Nationalgeographic.co.id - Film Pengabdi Setan karya Joko Anwar berkisah tentang seorang ibu, yang setelah terbujur sakit selama tiga tahun, meninggal kemudian bangkit menjadi hantu dan menyebarkan teror.
Film ini yang telah meraup 1.7 juta penonton dalam kurang lebih 10 hari—merupakan adaptasi film berjudul sama di tahun 1980.
Kisah hantu perempuan “Ibu"—juga kuntilanak, sundel bolong, dan Si Manis Jembatan Ancol—sebenarnya menyimpan penanda soal masalah besar yang menghantui para perempuan Indonesia: rendahnya akses terhadap layanan kesehatan dan tiadanya perasaan aman dari kekerasan.
Cerita soal ibu atau perempuan yang berbalik perannya dari pemberi kasih sayang menjadi sosok penuh dendam dengan agenda kelam cukup lazim dalam tradisi horor Indonesia.
Contohnya, kuntilanak adalah hantu perempuan yang meninggal saat melahirkan. Sundel bolong adalah perempuan yang diperkosa yang juga meninggal saat melahirkan.

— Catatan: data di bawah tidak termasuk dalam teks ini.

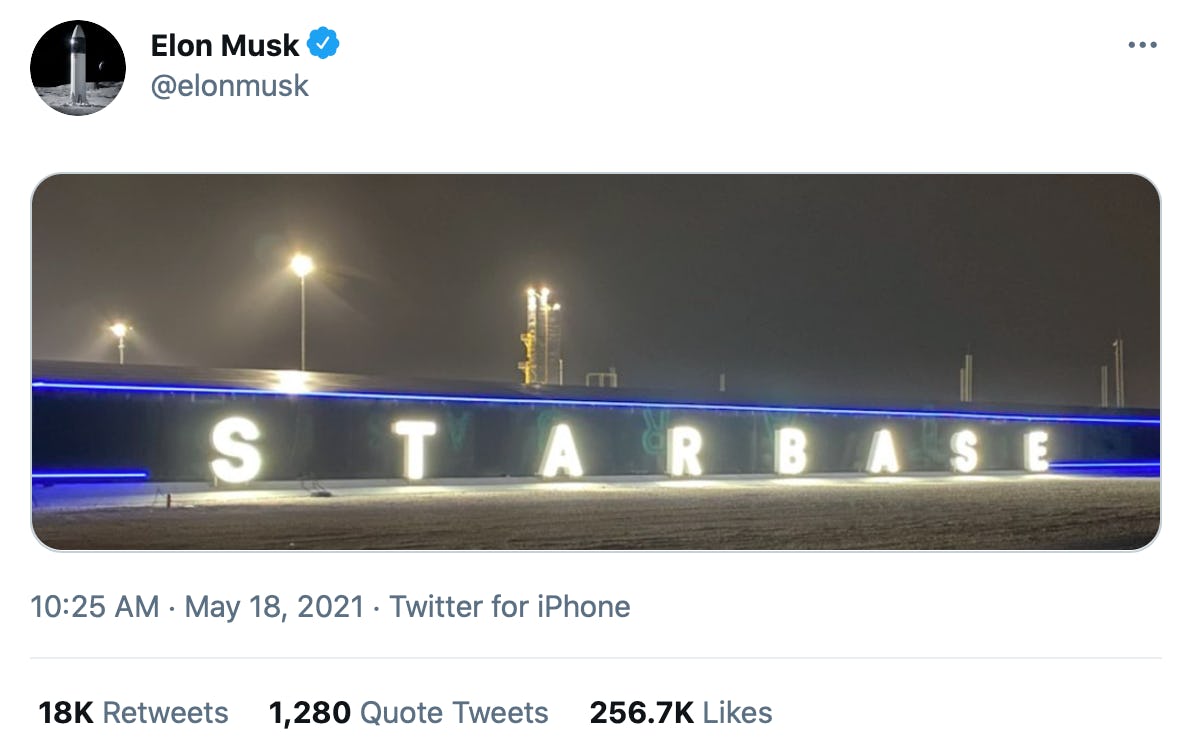Open the tweet timestamp link
Image resolution: width=1192 pixels, height=752 pixels.
pos(95,606)
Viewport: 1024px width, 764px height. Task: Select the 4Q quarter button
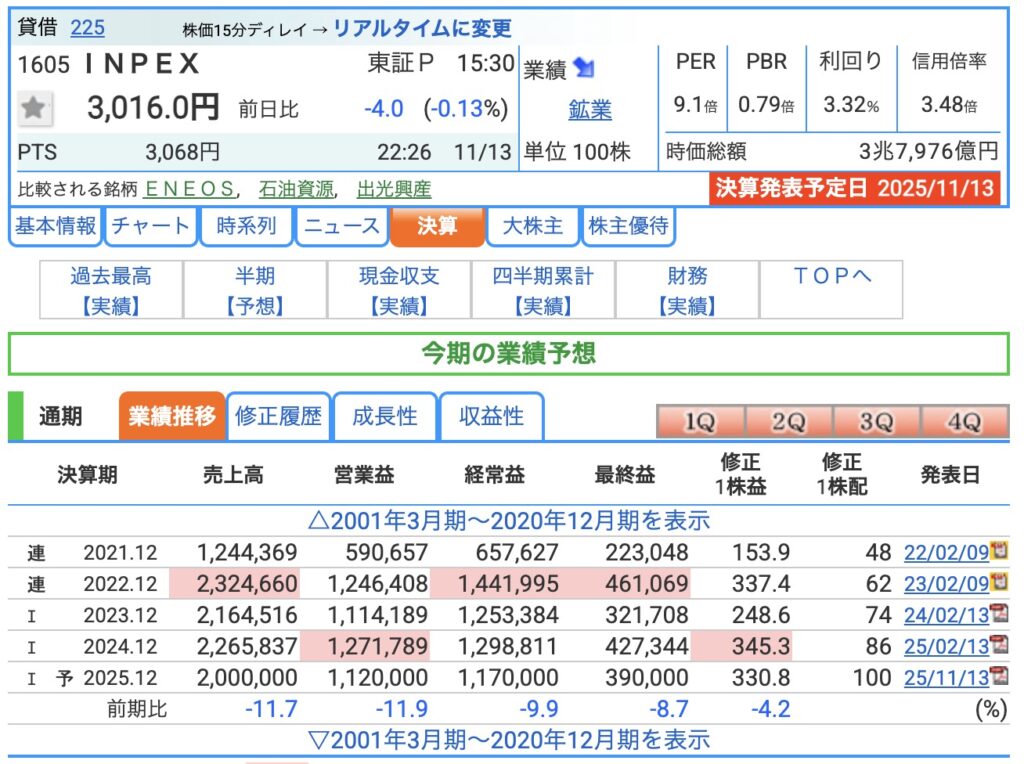[964, 422]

Apabila kuntilanak menghantui perempuan usai persalinan dan melarikan bayi baru lahir; maka sundel bolong meneror lelaki yang berjalan sendirian di malam hari.
Jangan lupa satu sosok hantu perempuan legendaris Si Manis Jembatan Ancol adalah perempuan yang meninggal diperkosa yang kemudian membalaskan dendamnya.
Figur mistis yang sedikit berbeda adalah Nyai Roro Kidul yang dipercaya sebagai ratu penguasa dunia gaib di Laut Selatan serta menjadi istri mistis setiap raja Mataram.
Untuk tahu lebih banyak tentang konteks keperempuanan dan dunia mistis bisa membaca kumpulan cerpen penulis, akademisi, dan feminis Intan Paramaditha Sihir Perempuan serta Kumpulan Budak Setan.
Kuntilanak: korban sulitnya mengakses layanan publik
Ada benang merah yang menghubungkan berbagai riwayat hantu populer tersebut: yaitu terbatasnya akses perempuan terhadap keadilan dan pelayanan kesehatan serta tingginya risiko kekerasan seksual yang mereka hadapi.
Si Manis Jembatan Ancol dan sundel bolong adalah perempuan korban kekerasan seksual yang menjadi hantu untuk menuntut keadilan.
Sementara, kuntilanak dan sundel bolong gagal mendapatkan layanan kesehatan yang layak. Mereka meninggal bersama dengan bayi mereka saat persalinan.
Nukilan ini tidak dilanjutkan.